Daarbij maakt MIND ook de kanttekening dat het tot heden vanuit de NZa ten enenmale heeft ontbroken aan voorlichting richting GGZ-cliënten over de voorgenomen regeling. MIND veroordeelt dat
Focussen op toestemming is totaal verkeerd
In haar stellingname nu gaat MIND langzaamaan de kant op dat zij vindt dat als de cliënt maar wel ingelicht toestemming geeft, dat de verplichte verzameling van de HONOS-data dan wel zou mogen. Dat is een totaal verkeerde weg. Bij de verplichte aanlevering van HONOS-data betreft het maar ten dele het toestemmingsprincipe. Het gaat vooral over de vraag of de aanleververplichting van de HONOS-data wel rechtmatig is. Rechtmatig in het licht van het medisch beroepsgeheim en rechtmatig ten aanzien van de privacy, want door het verplichte opsturen van HONOS-data doorbreekt men het medisch beroepsgeheim.
Medisch beroepsgeheim
Voor artsen, tandartsen, apothekers, GZ-psychologen, psychotherapeuten, fysiotherapeuten, verloskundigen en verpleegkundigen geldt het medisch beroepsgeheim. Dit is wettelijk geregeld (artikel 88 Wet Big).

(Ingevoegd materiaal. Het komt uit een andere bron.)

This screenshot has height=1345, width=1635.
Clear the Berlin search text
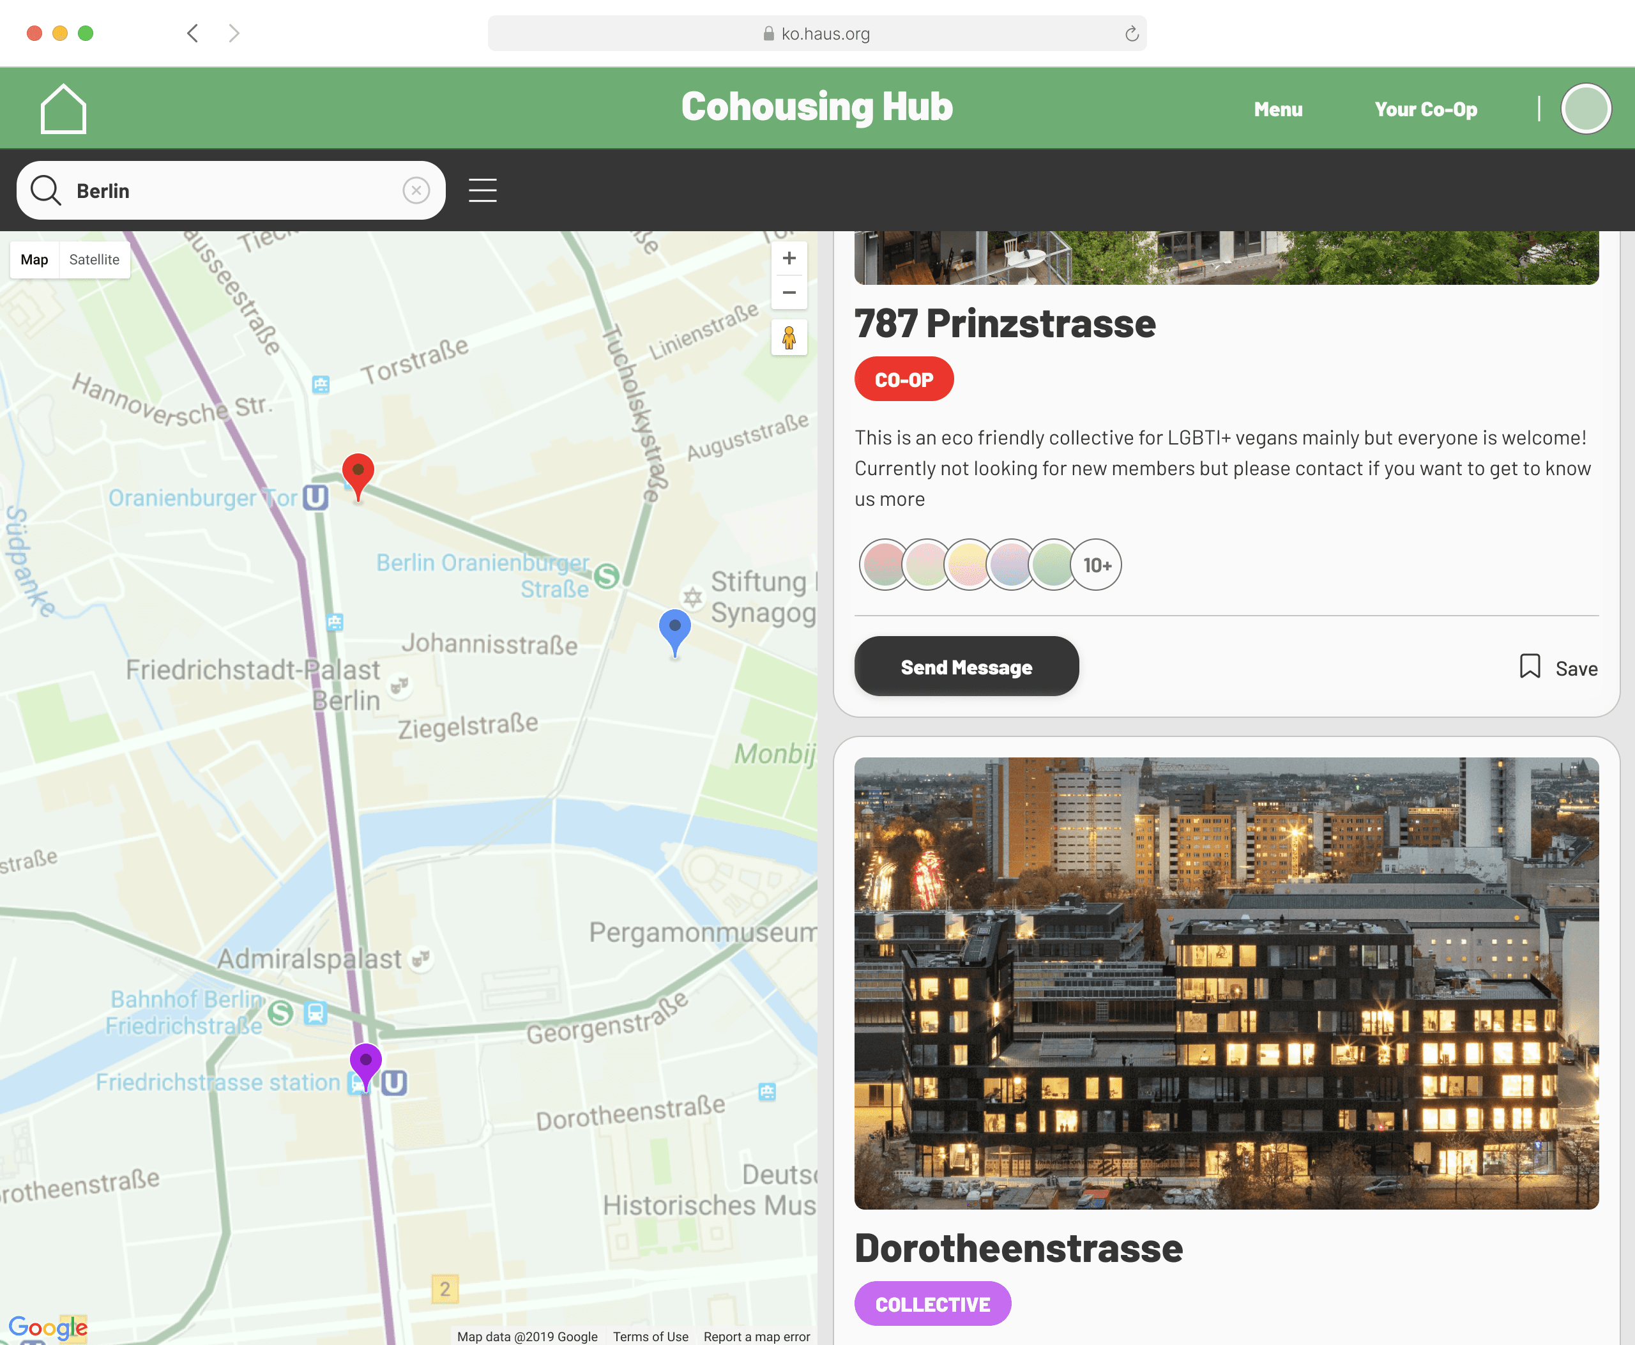click(x=416, y=191)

Ten aanzien van het medisch beroepsgeheim en de AVG is een duidelijke rangorde aangegeven: eerst geldt het medisch beroepsgeheim, dan de AVG. Zorgverleners moeten zich dus altijd de vraag stellen of het delen van informatie kan op grond van het medisch beroepsgeheim. Pas daarna kijk je of je persoonsgegevens mag delen op basis van de AVG.

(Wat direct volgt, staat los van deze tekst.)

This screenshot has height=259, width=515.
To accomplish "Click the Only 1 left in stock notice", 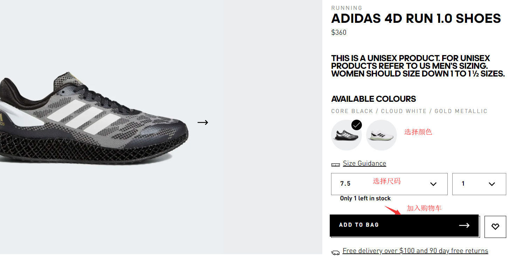I will tap(365, 198).
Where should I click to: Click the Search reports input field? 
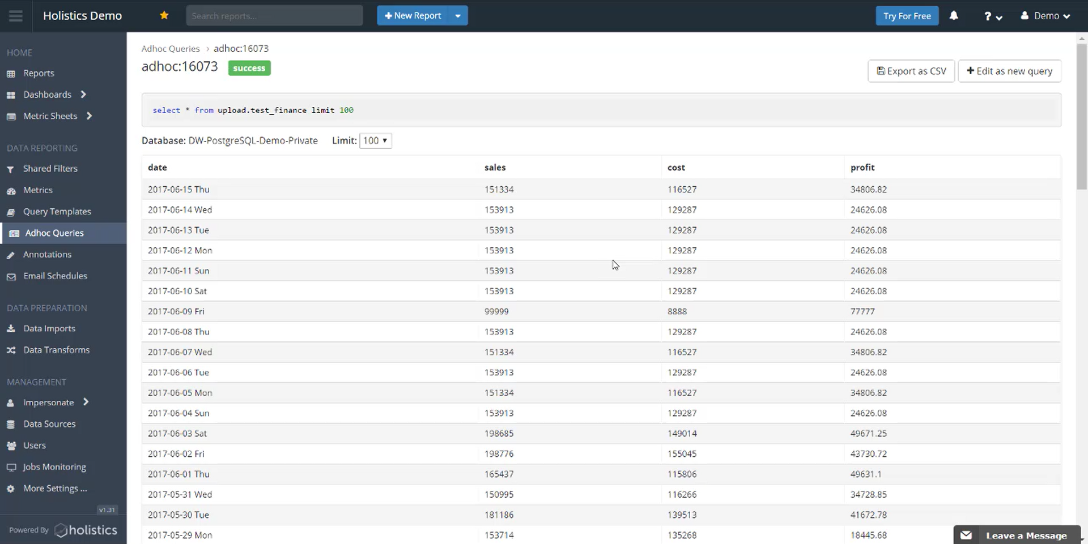274,16
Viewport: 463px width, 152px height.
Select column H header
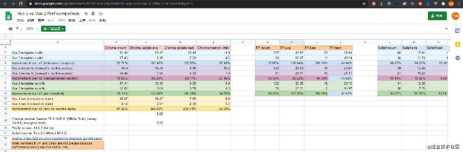click(292, 42)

De voorgaande regels komen nota bene uit de website van AVG-Helpdesk van het ministerie van VWS. MIND komt in haar persbericht met een verwijzing naar de Autoriteit Persoonsgegevens(AP) die ze zegt richting NZa gestuurd te hebben met kritische vragen. Ik betwijfel die lezing omdat al duidelijk was dat de AP zich door de NZa bedot voelde door telkens veranderende adviesaanvragen. De AP keek bovendien helemaal niet naar het medisch beroepsgeheim.
Halve draai
Wat de positie van MIND als cliëntenvertegenwoordiger moeilijk maakt is dat zij vanaf het begin van de ontwikkeling van het zorgprestatiemodel door de NZa daarbij betrokken is geweest. Net als veel beroepsverenigingen van zorgverleners in de GGZ. Daardoor heeft de NZa al die organisaties mede verantwoordelijk gemaakt voor de ontwikkeling onder vuur liggend zorgprestatiemodel.

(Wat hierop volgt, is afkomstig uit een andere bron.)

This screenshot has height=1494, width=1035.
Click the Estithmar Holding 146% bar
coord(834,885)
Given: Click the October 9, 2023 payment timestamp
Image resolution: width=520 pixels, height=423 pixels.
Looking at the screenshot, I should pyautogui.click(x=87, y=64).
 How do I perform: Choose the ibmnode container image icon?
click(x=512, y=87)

Een hele draai maken uit dat overlegcircuit beschouwt men als gezichtsverlies.
Helemaal moeilijk maakte de NZa het voor haar overlegpartners door meerdere wijzigingen in de aard en omvang van de data door te voeren. Data, die men vanuit het veld verplicht wilde krijgen. Het uit de adviescommissie zorgvraagtypering is een stap maar één die de aanlevering van HONOS-data niet gaat blokkeren.
MIND maakt maar een halve draai zonder aan de principiële kant van deze kwestie maar te raken, namelijk het maken een eigenstandige beoordeling of de verplichting van de NZa wel rechtmatig is.